» Try it: Could you retype the whole listing, word for word?
(Beginning of Data to examine)
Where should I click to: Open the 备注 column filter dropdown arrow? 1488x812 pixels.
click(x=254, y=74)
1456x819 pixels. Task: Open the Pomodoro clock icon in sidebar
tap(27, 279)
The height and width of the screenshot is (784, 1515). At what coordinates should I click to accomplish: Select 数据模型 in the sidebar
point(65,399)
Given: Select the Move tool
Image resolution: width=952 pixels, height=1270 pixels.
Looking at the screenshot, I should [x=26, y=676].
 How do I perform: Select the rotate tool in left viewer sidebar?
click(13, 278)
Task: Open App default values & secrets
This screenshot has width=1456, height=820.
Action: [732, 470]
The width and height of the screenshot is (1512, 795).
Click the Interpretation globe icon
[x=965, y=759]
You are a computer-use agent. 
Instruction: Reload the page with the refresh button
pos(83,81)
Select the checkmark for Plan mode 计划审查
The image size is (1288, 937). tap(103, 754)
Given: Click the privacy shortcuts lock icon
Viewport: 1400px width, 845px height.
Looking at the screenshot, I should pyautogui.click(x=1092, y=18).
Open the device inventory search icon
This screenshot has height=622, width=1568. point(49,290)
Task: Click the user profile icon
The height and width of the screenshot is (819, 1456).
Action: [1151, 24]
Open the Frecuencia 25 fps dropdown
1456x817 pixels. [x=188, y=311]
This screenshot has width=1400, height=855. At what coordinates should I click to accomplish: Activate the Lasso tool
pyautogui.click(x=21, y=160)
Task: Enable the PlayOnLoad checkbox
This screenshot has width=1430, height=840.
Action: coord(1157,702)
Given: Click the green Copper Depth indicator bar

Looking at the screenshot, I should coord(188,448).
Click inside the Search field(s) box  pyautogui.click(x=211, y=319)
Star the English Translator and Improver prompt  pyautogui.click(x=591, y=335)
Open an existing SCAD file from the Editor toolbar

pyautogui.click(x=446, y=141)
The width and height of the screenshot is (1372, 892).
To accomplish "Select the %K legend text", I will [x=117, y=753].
(End of Data to examine)
» Completed exercise:
Where should I click to: Open the 备注 column filter dropdown arrow? 1488x812 pixels.
click(x=254, y=74)
1456x819 pixels. Task: Open the Pomodoro clock icon in sidebar
tap(27, 279)
The height and width of the screenshot is (784, 1515). At what coordinates should I click to accomplish: Select 数据模型 in the sidebar
point(65,399)
Given: Select the Move tool
Image resolution: width=952 pixels, height=1270 pixels.
Looking at the screenshot, I should [x=26, y=676].
 How do I perform: Select the rotate tool in left viewer sidebar?
click(13, 278)
Task: Open App default values & secrets
This screenshot has width=1456, height=820.
Action: [732, 470]
The width and height of the screenshot is (1512, 795).
Click the Interpretation globe icon
[x=965, y=759]
You are a computer-use agent. 
Instruction: Reload the page with the refresh button
pos(83,81)
Select the checkmark for Plan mode 计划审查
The image size is (1288, 937). tap(103, 754)
Given: Click the privacy shortcuts lock icon
Viewport: 1400px width, 845px height.
Looking at the screenshot, I should pyautogui.click(x=1092, y=18).
Open the device inventory search icon
This screenshot has height=622, width=1568. point(49,290)
Task: Click the user profile icon
The height and width of the screenshot is (819, 1456).
Action: [1151, 24]
Open the Frecuencia 25 fps dropdown
1456x817 pixels. [x=188, y=311]
This screenshot has width=1400, height=855. At what coordinates should I click to accomplish: Activate the Lasso tool
pyautogui.click(x=21, y=160)
Task: Enable the PlayOnLoad checkbox
This screenshot has width=1430, height=840.
Action: coord(1157,702)
Given: Click the green Copper Depth indicator bar

Looking at the screenshot, I should coord(188,448).
Click inside the Search field(s) box  pyautogui.click(x=211, y=319)
Star the English Translator and Improver prompt  pyautogui.click(x=591, y=335)
Open an existing SCAD file from the Editor toolbar

pyautogui.click(x=446, y=141)
The width and height of the screenshot is (1372, 892).
To accomplish "Select the %K legend text", I will [x=117, y=753].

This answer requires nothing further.